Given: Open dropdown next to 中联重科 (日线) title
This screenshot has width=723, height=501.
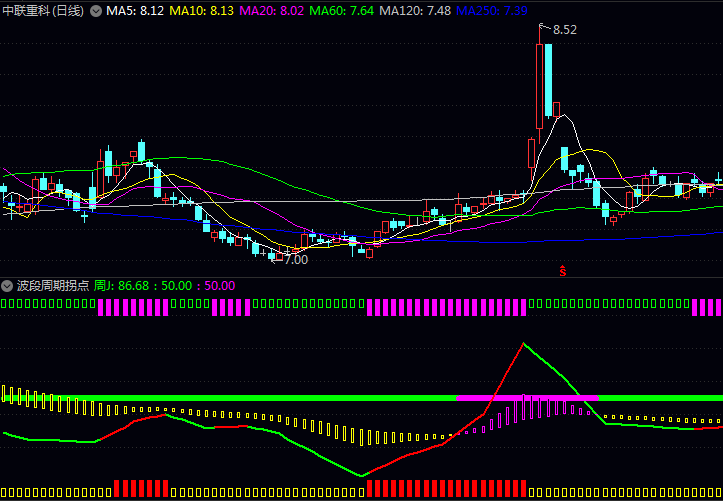Looking at the screenshot, I should [x=96, y=10].
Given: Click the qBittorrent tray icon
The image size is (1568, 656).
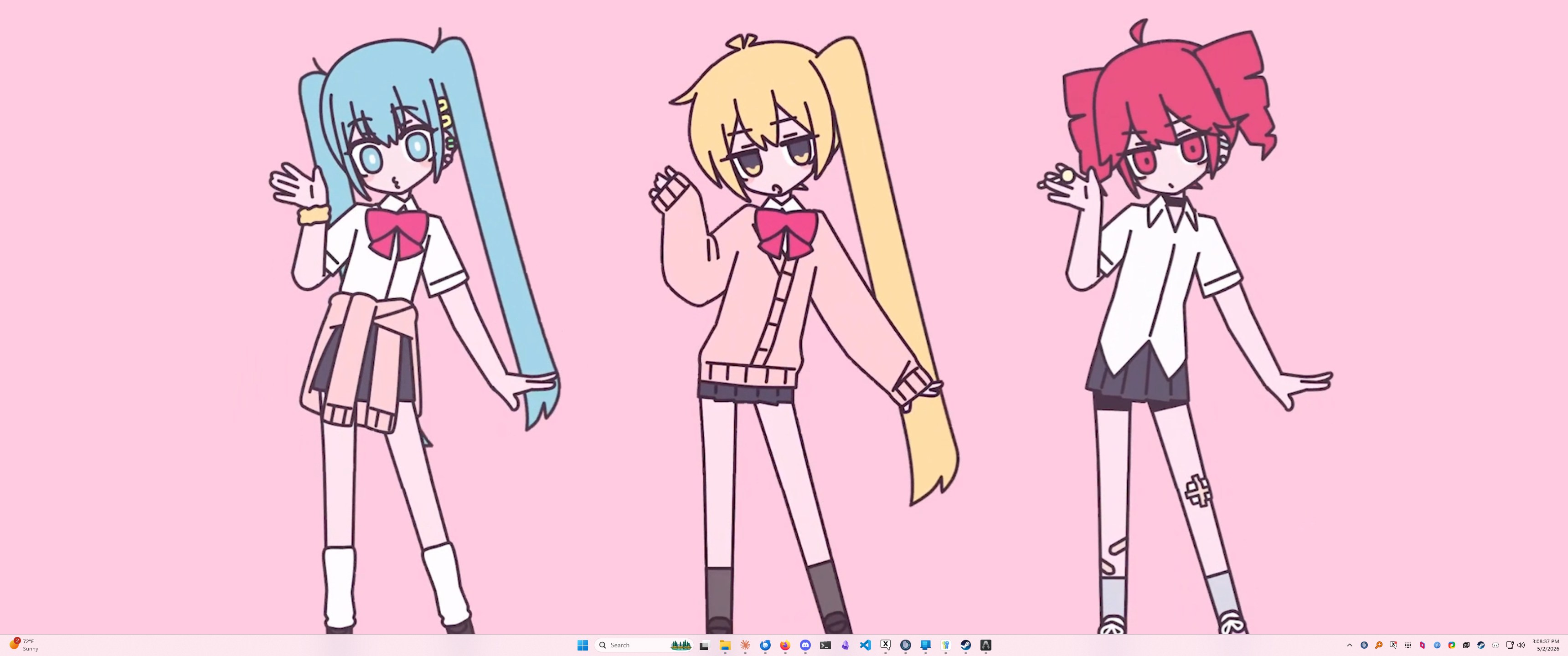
•••••
- Task to carry out
A verbatim copy of the listing, with all pictures removed, is required.

- Answer section
Given: Open dropdown next to 中联重科 (日线) title
This screenshot has width=723, height=501.
Looking at the screenshot, I should [x=96, y=10].
Given: Click the qBittorrent tray icon
The image size is (1568, 656).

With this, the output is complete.